_TASK ITEM_
Which of the lines below mention the word "share"? Pull each one out.

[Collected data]

========

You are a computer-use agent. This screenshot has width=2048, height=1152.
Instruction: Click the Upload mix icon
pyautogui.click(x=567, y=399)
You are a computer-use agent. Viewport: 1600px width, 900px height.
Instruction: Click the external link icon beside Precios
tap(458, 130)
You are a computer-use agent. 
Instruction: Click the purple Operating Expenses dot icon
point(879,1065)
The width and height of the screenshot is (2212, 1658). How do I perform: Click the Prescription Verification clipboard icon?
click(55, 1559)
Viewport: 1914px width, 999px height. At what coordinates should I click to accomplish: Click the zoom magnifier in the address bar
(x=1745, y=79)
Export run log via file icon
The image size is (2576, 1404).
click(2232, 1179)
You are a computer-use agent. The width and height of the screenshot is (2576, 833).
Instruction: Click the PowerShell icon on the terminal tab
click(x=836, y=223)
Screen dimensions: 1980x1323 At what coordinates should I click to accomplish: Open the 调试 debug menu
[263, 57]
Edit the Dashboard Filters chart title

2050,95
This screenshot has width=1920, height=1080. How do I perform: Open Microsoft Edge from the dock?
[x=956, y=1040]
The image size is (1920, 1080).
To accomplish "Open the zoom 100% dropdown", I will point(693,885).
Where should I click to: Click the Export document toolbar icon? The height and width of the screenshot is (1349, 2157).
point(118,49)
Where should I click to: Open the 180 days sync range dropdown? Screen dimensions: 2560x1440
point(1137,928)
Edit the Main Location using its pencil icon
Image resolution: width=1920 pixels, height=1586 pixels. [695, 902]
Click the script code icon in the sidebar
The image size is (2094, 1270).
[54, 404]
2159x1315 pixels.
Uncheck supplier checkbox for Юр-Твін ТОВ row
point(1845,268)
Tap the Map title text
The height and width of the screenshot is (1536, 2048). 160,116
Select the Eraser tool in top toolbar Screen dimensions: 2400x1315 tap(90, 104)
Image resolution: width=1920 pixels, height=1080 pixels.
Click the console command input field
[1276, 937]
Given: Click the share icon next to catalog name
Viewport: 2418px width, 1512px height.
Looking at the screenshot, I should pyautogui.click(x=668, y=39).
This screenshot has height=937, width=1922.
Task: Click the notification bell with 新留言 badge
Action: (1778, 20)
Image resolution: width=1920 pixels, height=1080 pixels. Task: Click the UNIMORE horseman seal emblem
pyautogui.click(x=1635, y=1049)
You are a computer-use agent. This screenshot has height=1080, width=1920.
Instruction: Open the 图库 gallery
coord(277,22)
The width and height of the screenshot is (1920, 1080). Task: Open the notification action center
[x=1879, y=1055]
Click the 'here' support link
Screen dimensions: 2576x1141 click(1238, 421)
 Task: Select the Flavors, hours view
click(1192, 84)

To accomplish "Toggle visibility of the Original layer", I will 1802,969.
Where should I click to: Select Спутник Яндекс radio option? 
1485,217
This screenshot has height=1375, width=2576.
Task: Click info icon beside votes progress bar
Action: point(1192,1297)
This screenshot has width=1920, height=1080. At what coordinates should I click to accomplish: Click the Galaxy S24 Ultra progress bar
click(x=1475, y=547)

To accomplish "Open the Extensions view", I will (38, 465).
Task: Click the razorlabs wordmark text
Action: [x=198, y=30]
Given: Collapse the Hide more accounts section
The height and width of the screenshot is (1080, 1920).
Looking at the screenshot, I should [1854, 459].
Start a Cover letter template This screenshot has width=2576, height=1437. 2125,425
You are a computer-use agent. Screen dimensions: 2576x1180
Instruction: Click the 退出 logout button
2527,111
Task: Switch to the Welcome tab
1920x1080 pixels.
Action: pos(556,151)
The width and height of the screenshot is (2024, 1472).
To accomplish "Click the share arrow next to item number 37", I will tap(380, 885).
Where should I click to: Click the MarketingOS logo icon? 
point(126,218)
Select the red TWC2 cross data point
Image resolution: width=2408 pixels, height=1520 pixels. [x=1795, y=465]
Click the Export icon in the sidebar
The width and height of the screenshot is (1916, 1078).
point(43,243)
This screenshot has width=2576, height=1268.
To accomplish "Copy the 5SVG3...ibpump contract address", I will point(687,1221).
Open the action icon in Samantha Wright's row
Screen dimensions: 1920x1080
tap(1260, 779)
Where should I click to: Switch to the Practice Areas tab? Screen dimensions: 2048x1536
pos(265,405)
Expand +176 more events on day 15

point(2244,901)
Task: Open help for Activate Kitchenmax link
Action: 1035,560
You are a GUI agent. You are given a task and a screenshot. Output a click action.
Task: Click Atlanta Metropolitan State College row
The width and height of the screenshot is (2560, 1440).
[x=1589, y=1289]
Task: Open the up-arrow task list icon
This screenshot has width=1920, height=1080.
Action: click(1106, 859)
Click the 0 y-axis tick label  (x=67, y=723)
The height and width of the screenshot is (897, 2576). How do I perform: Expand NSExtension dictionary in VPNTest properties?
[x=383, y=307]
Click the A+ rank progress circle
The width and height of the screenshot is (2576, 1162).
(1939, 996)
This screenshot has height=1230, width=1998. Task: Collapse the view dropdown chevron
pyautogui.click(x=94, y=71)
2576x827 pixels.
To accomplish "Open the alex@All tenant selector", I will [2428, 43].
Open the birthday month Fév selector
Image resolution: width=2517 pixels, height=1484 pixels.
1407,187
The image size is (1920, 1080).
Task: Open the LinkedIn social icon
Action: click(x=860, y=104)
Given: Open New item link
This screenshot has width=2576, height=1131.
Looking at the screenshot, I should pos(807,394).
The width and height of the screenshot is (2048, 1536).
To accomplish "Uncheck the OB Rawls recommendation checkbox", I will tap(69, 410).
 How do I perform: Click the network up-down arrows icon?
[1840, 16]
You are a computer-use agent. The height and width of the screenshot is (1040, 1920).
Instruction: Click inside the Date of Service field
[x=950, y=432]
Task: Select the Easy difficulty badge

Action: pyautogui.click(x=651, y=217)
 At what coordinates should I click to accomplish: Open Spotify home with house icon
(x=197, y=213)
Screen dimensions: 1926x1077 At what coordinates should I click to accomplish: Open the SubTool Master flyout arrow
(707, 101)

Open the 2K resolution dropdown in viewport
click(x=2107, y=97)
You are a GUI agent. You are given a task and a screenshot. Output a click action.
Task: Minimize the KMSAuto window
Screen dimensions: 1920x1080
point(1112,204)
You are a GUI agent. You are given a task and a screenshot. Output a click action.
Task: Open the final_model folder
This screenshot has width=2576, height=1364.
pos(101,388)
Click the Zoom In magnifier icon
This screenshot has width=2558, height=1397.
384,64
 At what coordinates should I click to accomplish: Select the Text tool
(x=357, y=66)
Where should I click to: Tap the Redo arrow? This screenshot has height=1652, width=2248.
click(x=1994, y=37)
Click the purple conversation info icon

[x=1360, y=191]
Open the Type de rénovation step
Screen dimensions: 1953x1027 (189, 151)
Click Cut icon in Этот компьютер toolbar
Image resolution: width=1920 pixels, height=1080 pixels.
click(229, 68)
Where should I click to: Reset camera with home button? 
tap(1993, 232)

========

_WRITTEN RESPONSE_
Given: Click the share icon next to catalog name
To accomplish "Click the share arrow next to item number 37", I will tap(380, 885).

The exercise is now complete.